En calculant le nombre de reproduction temporel \(\mathcal{R}(t)\), on peut donc connaître le risque de propagation de l’épidémie à une date \(t\). S’il est plus grand que 1, l’épidémie est toujours en croissance, s’il est plus petit que 1, elle décroît.

Nous avons mis en place une application en ligne qui permet de calculer \(\mathcal{R}(t)\) dans différents pays ou régions et départements de France en utilisant différent types de données. Car, tout comme pour le nombre de reproduction de base \(\mathcal{R}_0\), son calcul requiert deux données : l’incidence (nombre de nouveaux cas par jours) et le temps de génération.

Le nombre de nouveaux cas par jour peut être calculé sur les dépistage, les décès, mais aussi les entrées en réanimation et les hospitalisations. Chacun de ces jeux de données a ses avantages et ses inconvénients.

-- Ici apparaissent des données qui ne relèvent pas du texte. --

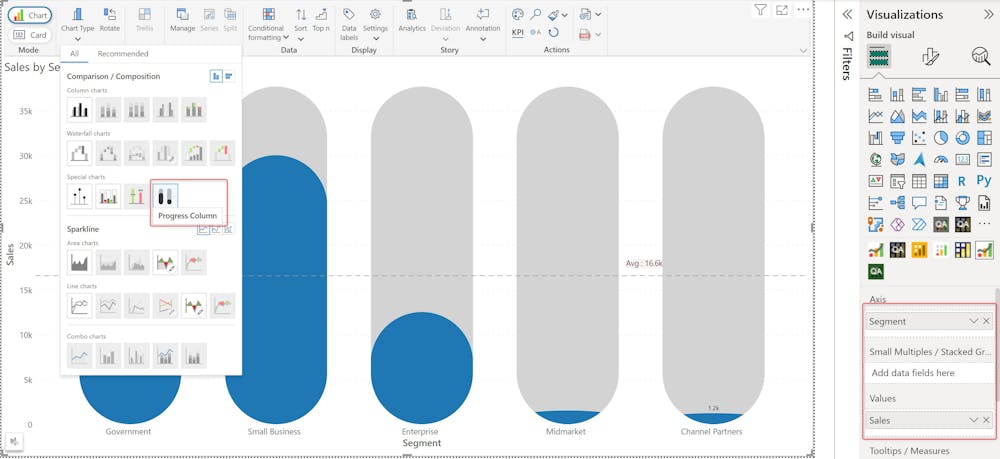The image size is (1000, 459).
Task: Remove the Sales field with X
Action: click(986, 420)
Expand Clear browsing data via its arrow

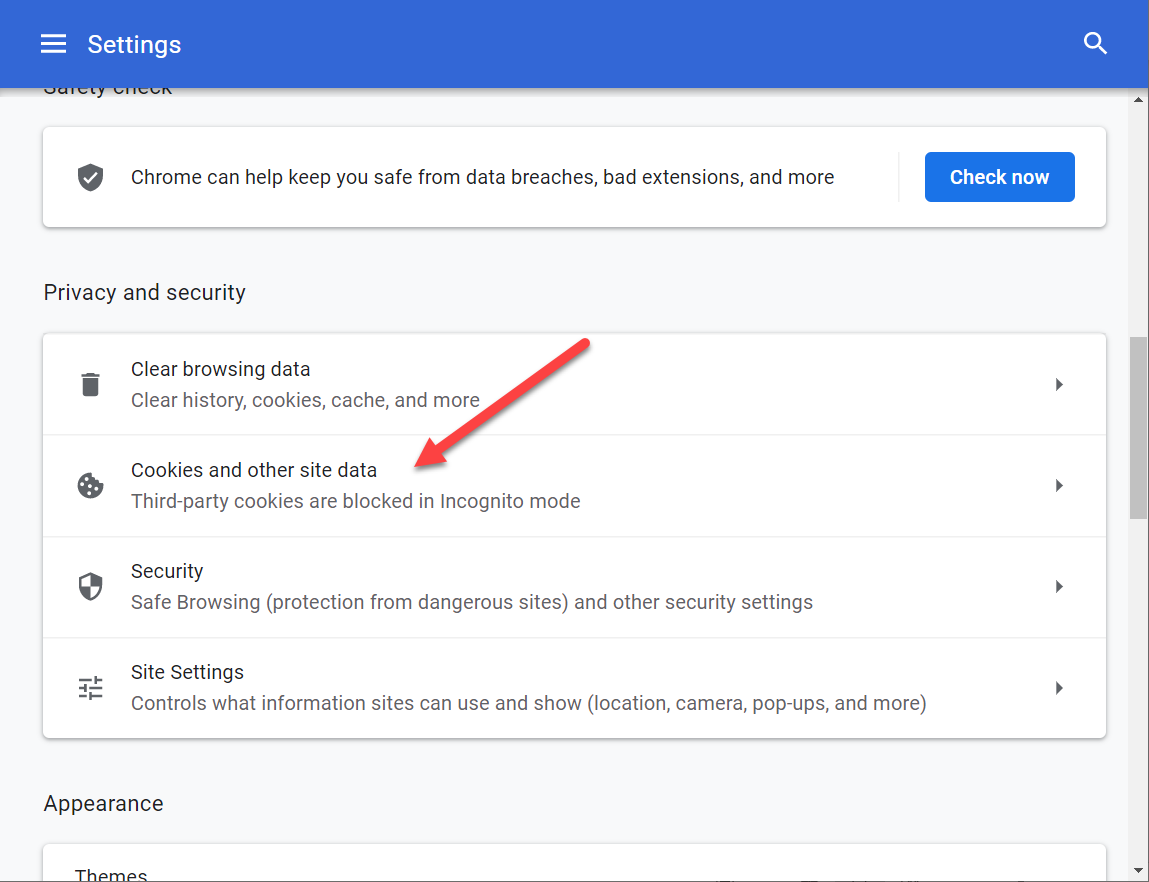[1059, 385]
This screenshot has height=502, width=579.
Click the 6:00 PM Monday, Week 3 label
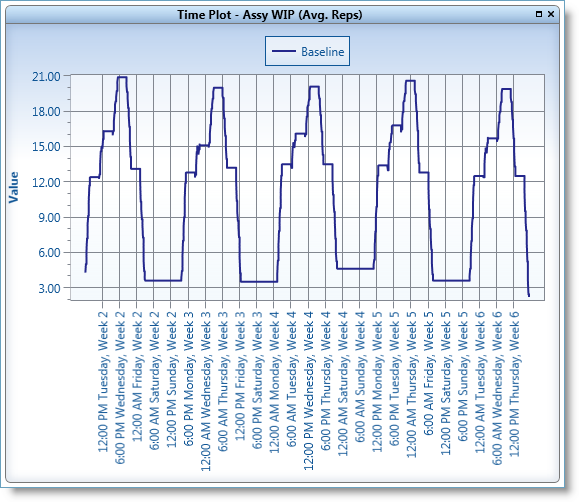point(189,378)
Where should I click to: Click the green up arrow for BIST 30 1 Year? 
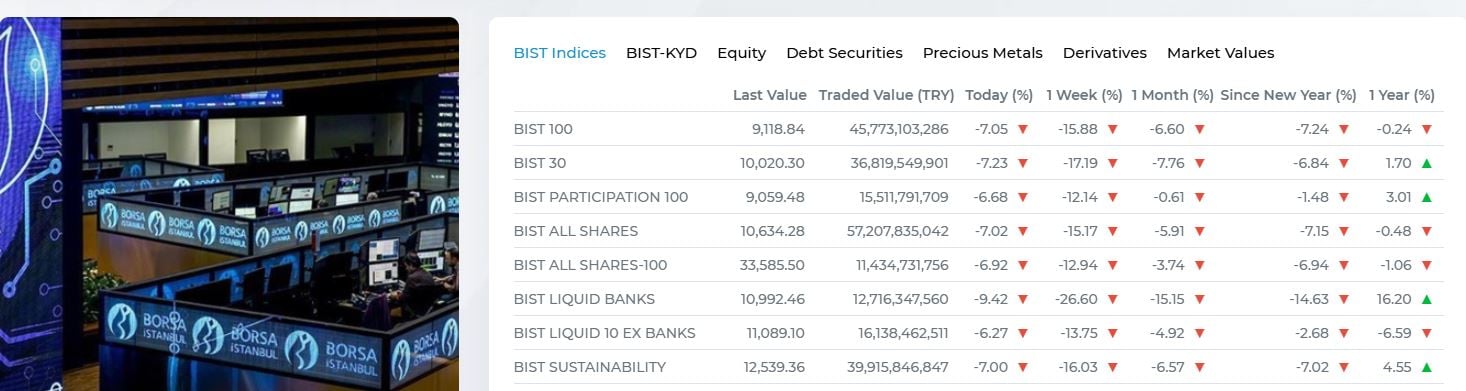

Un soucis fréquent est qu’il y a toujours un délai entre le moment où une personne est infectée, et le moment où elle peut être dépistée, hospitalisée, ou décédée. Par conséquent, il y a toujours un décalage entre le nombre de reproduction temporel mesuré et l’état de l’épidémie. Au mieux, cet écart est d’une semaine et il peut potentiellement être d’un mois.

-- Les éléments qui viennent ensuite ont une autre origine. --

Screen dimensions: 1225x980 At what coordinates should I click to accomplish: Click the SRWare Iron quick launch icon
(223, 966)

À noter que ces estimations ne requièrent pas que tous les cas soient détectés. En revanche, il faut que la politique de dépistage soit constant au cours du temps. Si tout d’un coup vous dépistez plus, alors le nombre de cas va augmenter mécaniquement et tirer le nombre de reproduction temporel vers le haut.

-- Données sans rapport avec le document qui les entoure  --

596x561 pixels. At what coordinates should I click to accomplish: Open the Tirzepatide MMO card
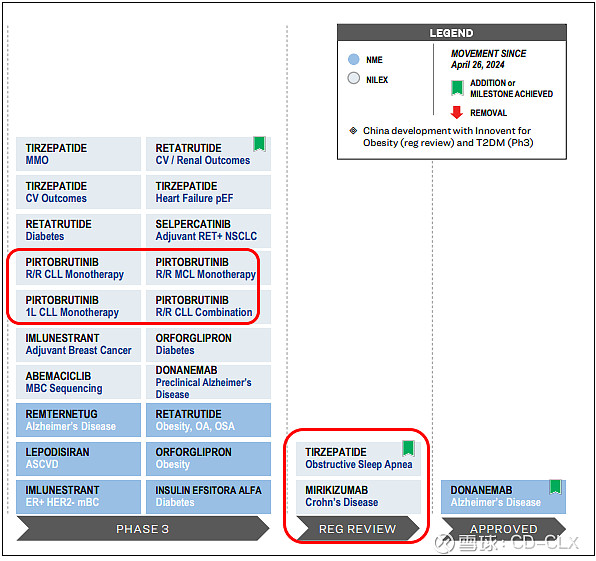[x=78, y=154]
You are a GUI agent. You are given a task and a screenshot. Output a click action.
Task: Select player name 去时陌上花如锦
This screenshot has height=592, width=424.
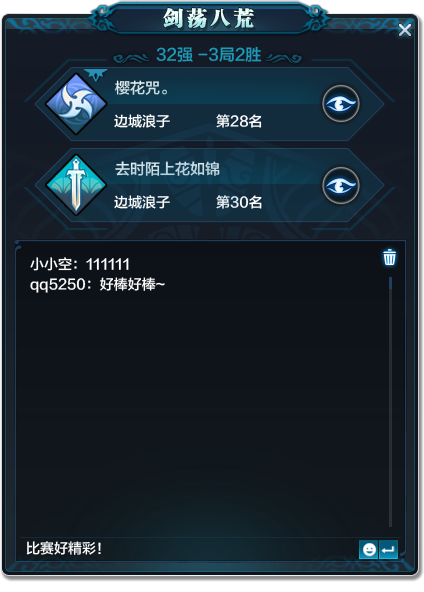167,169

À part pour les décès, nos estimations indiquent que le nombre de reproduction temporel est passé sous le seuil de 1 depuis au moins trois semaines.

Avantages Limites
connaissance de la vitesse de propagation de l’épidémie délai d’au moins une semaine avec l’épidémie
estimer l’effet des politiques de santé publique variations d’échantillonnage
pas besoin d’un modèle mécanistique

Phylodynamique

Cet axe de travail est porté par Samuel Alizon, Baptiste Elie et Gonché Danesh.

Grâce aux données génétiques des génomes de virus, il est possible d’accéder à des informations supplémentaires. C’est le travail d’un champ appelé phylodynamique et repose sur l’inférence d’arbres phylogénétiques.